The informative British website "Mount Everest - The British Story" recently posted an interview with me. You can read the full interview at
http://www.everest1953.co.uk/JochenHemmleb.php
Enjoy!
03 Juni 2009
Ten Years ago, on May 1, 1999, the "Mallory & Irvine Research Expedition" (of which I was one of the instigators and participants) discovered the body of Himalayan pioneer George Mallory, 75 years after his disappearance on Mount Everest in 1924. The find made headlines worldwide and reignited a decades-old debate: Were Mallory and his partner, Andrew Irvine, the first to climb the world's highest mountain, 29 years before Hillary and Tensing?

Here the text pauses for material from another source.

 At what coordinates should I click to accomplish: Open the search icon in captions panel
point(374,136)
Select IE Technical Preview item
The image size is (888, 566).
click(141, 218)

The search for a solution to the riddle of Mallory and Irvine is a threefold journey. First, there is Mallory and Irvine's last climb and the traces telling of its course. Then there are the experiences of other expeditions, giving insights into what Mallory and Irvine might have done. And lastly, there are my own formative years of detective work.
All three of the journeys are told in my new book:
Tatort Mount Everest - Der Fall Mallory
Neue Fakten und Hintergründe
(Crime Scene Mount Everest - The Mallory Case)
- Including exclusive interviews with the man who probably found Irvine
- Including all findings of the Mallory & Irvine Research Expeditions 1999, 2001, and 2004
- Including the most detailed chronicle of the British and Chinese expeditions to the north side of Everest 1921-1979
- Including previously unpublished photographs and documents
- With a foreword by Gerlinde Kaltenbrunner and Ralf Dujmovits
Terra Magica, June 2009; 272 pp., color throughout; 17,3 x 24,5 cm, Hardcover with DJ
24,95 €
ISBN: 978-3-7243-1022-8
More information on this website after June 22.
10 Januar 2008
The 2nd edition of "Broad Peak-Traum und Albtraum" (Broad Peak-Dream and Nightmare" is out since the beginning of January. It has an additional chapter about the successful recovery of Markus Kronthaler's body from the mountain last summer.